她翻身上马,独自策马朝着附近的高坡而去。
坡上的风更烈,吹得她的玄衣猎猎作响。她摘下染血的青铜面具,露出一张苍白疲惫的脸。眉眼间还带着未散的杀气,却又掺着几分说不清道不明的恍惚。
她望着远处敌军撤退的方向,那里烟尘滚滚,早已没了人影。
一股强烈的不安,像潮水一样涌上来,将她裹住。
这场仗,赢得太顺利了。
裴霄是镇守边疆数十年的老将,用兵沉稳,作战狠厉,绝不该这么轻易就败退。而且她分明感觉到,方才对阵时,敌军的人数比她预想的少了太多。
像是……像是故意在撤退。而不是被打败。
她站在高坡上,迎着风,开始一点点回想战场上的细节。
敌军的阵型,从一开始就乱得反常,像是根本没准备好迎战。
裴霄和她对战时,明明有好几次可以提前撤退,却偏偏硬撑着,像是在刻意拖延时间。
还有那些敌军士兵,大多是面生的新兵。她熟悉的、裴霄麾下那些身经百战的精锐,一个都没见着。
越想,心头的疑云越重。
“这场仗,打得蹊跷。” 她低声说,眉头紧锁。
一个念头猝然闪过:这场仗,会不会是有人故意安排的?安排她来打,安排裴霄来送死?
可她立刻又否定了这个想法。谁会有这么大的手笔?裴霄是靖国的顶梁柱,是武安侯,谁会把他当成弃子?这么做,又图什么?
可心里的不安,像生了根,怎么也压不下去。
就在这时,身后传来马蹄声。
副将策马上坡,抱拳躬身:“将军,伤亡统计出来了。”
云浅月接过战报,指尖划过纸面,扫过那些数字——己方伤亡寥寥,是场无可挑剔的漂亮胜仗。可她脸上没有半分喜色,只抬眼问:
“敌军伤亡呢?”
“回将军,比咱们多一倍。但……”副将顿了顿,压低声音,“属下觉得有点奇怪。”
“哪里奇怪?” 云浅月的目光骤然锐利。
“敌军的精锐好像不在。”副将的声音里带着疑惑,“打起来的时候,那些跟着武安侯多年的老兵油子一个都没见着。冲在前面的全是新兵,像是……像是故意送上来的。”
这话像一根针,狠狠刺中了云浅月心底的疑虑。
她的心猛地一紧——
果然,不是她的错觉。
策马回营的路上,云浅月一路沉默。
风从耳边刮过,带着血腥味。她的脑子里反复回放着战场上的每一个细节:乱掉的阵型,裴霄刻意的拖延,消失的精锐,还有那过于顺利的胜利。
这根本不是一场简单的遭遇战。
更像是有人布了一个局,把裴霄推到了她的刀下,又在最后一刻,让他“恰到好处”地撤退。
可谁会这么做?
一个名字突然跳出来——无尘。
那个神秘莫测的国师,萧衍登基前突然冒出来的“贵人”。每次见她,脸上都带着似笑非笑的神情,说的话也总是话里有话。

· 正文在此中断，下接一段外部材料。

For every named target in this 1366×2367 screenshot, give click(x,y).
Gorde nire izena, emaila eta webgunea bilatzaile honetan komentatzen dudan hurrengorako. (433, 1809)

她对他一直有种说不清的戒意。此刻想来,那戒意竟越发清晰。
“无尘……这个人到底想做什么?” 她低声自语,指尖攥紧了缰绳。
回到营帐,她脱下沉重的盔甲,摘下面具。
将那副玄色的冰冷铠甲扔在地上,露出里面的中衣,早已被汗水浸透。她坐在案前,手指无意识地摩挲着脖颈间挂着的那块玉佩——那是师父云中鹤留给她的,刻着一个“云”字。
师父说过:
“战场上,胜利的时候,反而要最警惕。因为你看不见的刀,往往藏在胜利背后。”
那时她还不懂,只当是师父的老生常谈。可此刻,指尖触到冰凉的玉佩,她忽然好像懂了。
胜利背后的刀,才最致命。
她又想起裴烬。
想起裴霄今日的狼狈,想起那一刀如果没有偏半寸,裴烬就会失去他的父亲。她不知道自己为什么会手软,明明在战场上,她该是没有心的。
可她确实手软了。
“裴烬,你知不知道,我今天差点杀了你父亲?”
她靠在案边,声音轻得像一阵风,散在空荡的营帐里。
无人应答。
夜深了。
云浅月站在营帐外,望着头顶的星空。夜色浓黑,星星稀疏。风里带着边境特有的寒意,吹得她的发丝乱飞。
心里的不安越来越强烈。像一张网,一点点收紧,勒得她喘不过气。
她知道,这场仗只是个开始。后面一定还有更大的事在等着她,等着裴烬,等着这两个国家。
她不知道那是什么,但能清晰地感觉到——
有一张无形的网,正在以她和裴霄的这场仗为节点,缓缓收紧。
她想起无尘那张永远带着笑意的脸,想起他上次见她时,慢悠悠说的那句:“云姑娘,后会有期。”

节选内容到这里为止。